Exercise brief »
Reproduce verbatim the line where "Select the 'MF3/MT4" occurs, along with all following lines down to the last line of the data.

Saved data entries
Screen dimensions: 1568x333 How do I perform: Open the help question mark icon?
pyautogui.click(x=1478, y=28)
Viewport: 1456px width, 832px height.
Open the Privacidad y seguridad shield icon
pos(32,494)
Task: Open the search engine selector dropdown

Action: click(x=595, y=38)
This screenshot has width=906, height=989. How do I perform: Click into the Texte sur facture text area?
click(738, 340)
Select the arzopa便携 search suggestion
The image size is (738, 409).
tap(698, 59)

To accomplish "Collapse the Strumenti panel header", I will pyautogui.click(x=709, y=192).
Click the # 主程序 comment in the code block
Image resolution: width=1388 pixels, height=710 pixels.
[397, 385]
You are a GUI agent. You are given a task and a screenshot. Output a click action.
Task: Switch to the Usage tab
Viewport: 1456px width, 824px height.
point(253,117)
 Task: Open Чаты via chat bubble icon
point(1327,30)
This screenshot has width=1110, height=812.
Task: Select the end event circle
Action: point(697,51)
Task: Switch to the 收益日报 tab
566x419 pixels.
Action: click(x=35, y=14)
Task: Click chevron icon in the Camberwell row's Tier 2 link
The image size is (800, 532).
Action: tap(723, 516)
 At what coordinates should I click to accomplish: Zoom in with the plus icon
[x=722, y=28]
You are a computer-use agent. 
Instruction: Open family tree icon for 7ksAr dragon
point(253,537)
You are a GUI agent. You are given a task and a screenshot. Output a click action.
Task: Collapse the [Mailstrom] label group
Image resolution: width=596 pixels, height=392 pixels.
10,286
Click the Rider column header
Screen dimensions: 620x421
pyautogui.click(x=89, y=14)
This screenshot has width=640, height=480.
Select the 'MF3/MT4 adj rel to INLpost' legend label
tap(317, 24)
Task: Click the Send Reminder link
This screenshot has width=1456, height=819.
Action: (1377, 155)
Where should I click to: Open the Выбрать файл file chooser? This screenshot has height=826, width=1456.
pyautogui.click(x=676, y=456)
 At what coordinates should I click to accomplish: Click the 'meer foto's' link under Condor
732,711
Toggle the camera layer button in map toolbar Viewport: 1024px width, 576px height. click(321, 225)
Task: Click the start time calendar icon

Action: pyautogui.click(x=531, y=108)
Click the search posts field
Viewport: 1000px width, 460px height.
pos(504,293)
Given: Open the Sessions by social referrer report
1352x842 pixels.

Answer space »
Select the 'MF3/MT4 adj rel to INLpost' legend label
tap(317, 24)
Task: Click the Send Reminder link
This screenshot has width=1456, height=819.
Action: (1377, 155)
Where should I click to: Open the Выбрать файл file chooser? This screenshot has height=826, width=1456.
pyautogui.click(x=676, y=456)
 At what coordinates should I click to accomplish: Click the 'meer foto's' link under Condor
732,711
Toggle the camera layer button in map toolbar Viewport: 1024px width, 576px height. click(321, 225)
Task: Click the start time calendar icon

Action: pyautogui.click(x=531, y=108)
Click the search posts field
Viewport: 1000px width, 460px height.
pos(504,293)
Given: Open the Sessions by social referrer report
1352x842 pixels.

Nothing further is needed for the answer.